In order to quickly produce satellites and launch them into low-Earth orbit at a speed that competitors cannot match, SpaceX executives have bragged about the company's capabilities to government buyers. Executives at organizations that collaborate closely with SpaceX have praised the company's nimble aesthetic and sophisticated technology.

The company runs the largest fleet in the world, with about 5,400 satellites in operation as of mid-February, roughly ten years after Musk announced that SpaceX would create a satellite-internet business to sell high-speed internet links to consumers and businesses. Starlink, which is marketed for general use, is powered by these gadgets.

As space develops into a contentious arena that mirrors geopolitical rivalries on Earth, SpaceX's significance to the U.S. government grows. China has increased its ability to travel in space. U.S. officials stated this month that Russia wants to create a space-based nuclear weapon that could be used to attack satellites.

The tracking of missile launches and the provision of secure communications of satellites are important components of American national security. Others use sensors or cameras to keep an eye on the ground's activity.

Some Pentagon space executives want to stop directing the construction and launch of large, powerful satellites that could take ten years. They request that contractors launch satellite swarms as soon as possible so that they can remain online in the event that other systems fail in their place. In the upcoming years, officials intend to launch military and spy satellites at a rapid pace.

Throughout Ukraine's conflict with Russia, SpaceX has demonstrated its capacity to quickly construct and launch satellites. The company's Starlink satellite network has supported military and civil society communications in Ukraine since the beginning of the war.

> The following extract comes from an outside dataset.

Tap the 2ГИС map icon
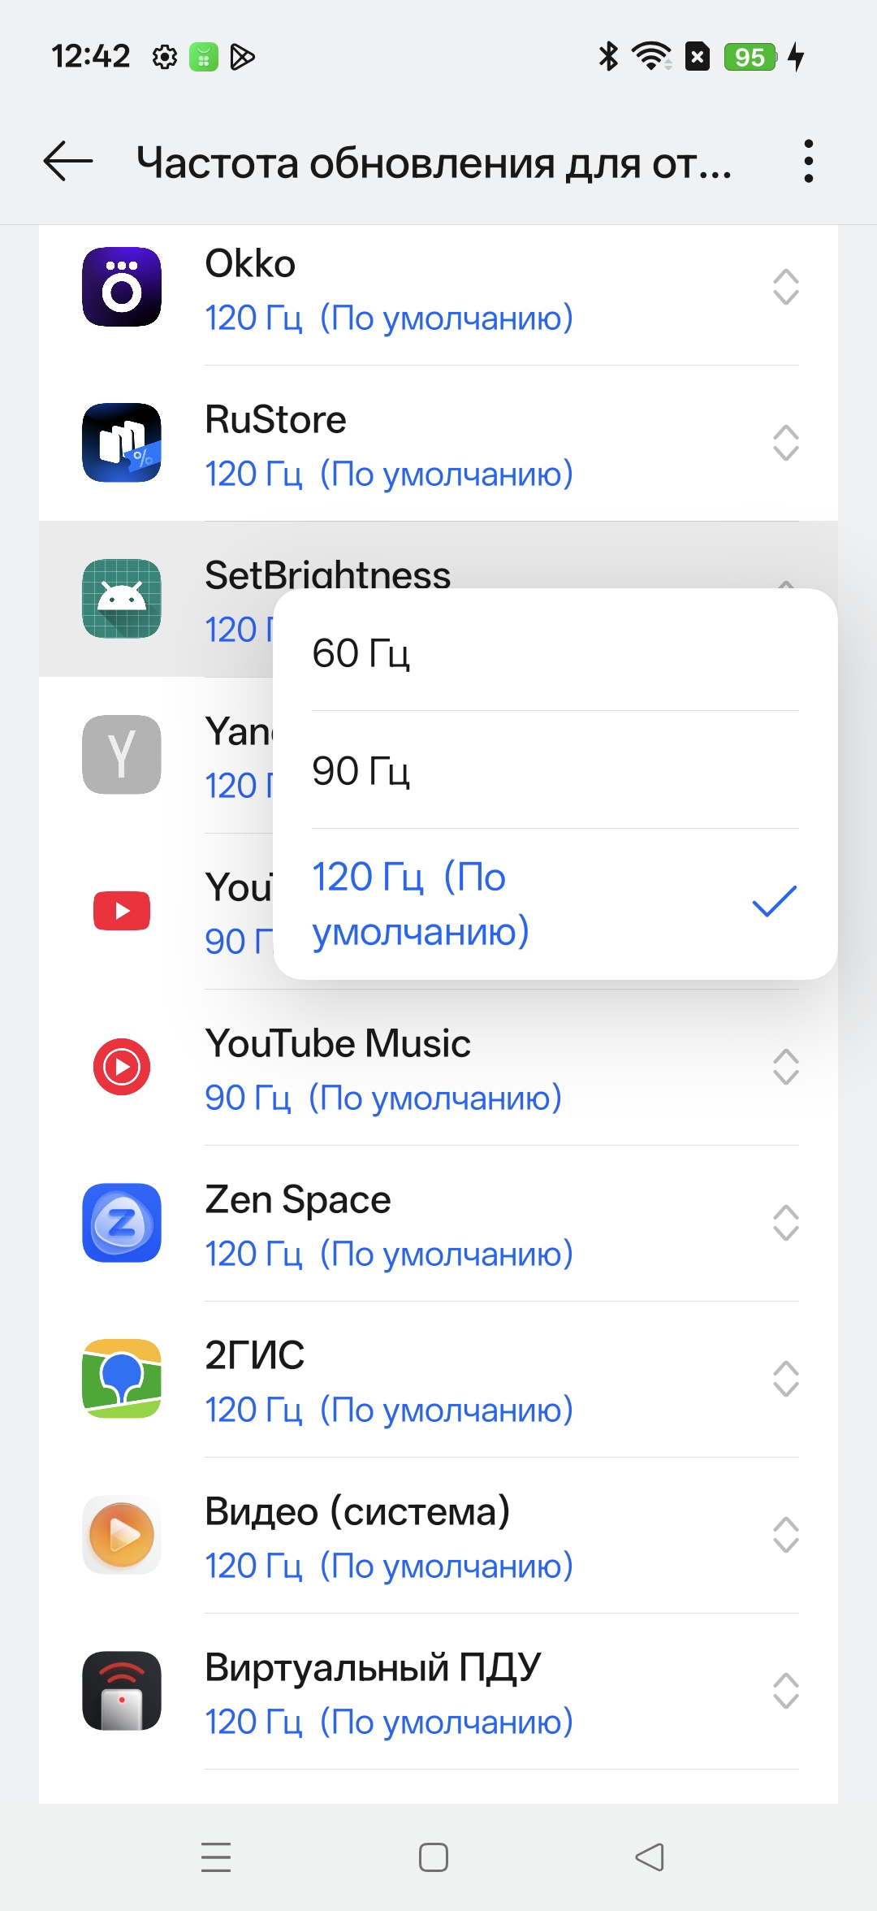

Tensions have also been raised by the service. Last year, SpaceX's Shotwell claimed that the company had taken action to prevent Ukrainian troops from engaging in direct combat with it. The top military intelligence officer in Ukraine claimed this month that Russian invasion forces are accessing internet services through thousands of Starlink terminals in occupied Ukrainian territory.

According to Musk, SpaceX is unaware of any direct or indirect sales of Starlink terminals to Russia. Starlink has said SpaceX takes steps to deactivate terminals if the company determines sanctioned or unauthorized parties are using them.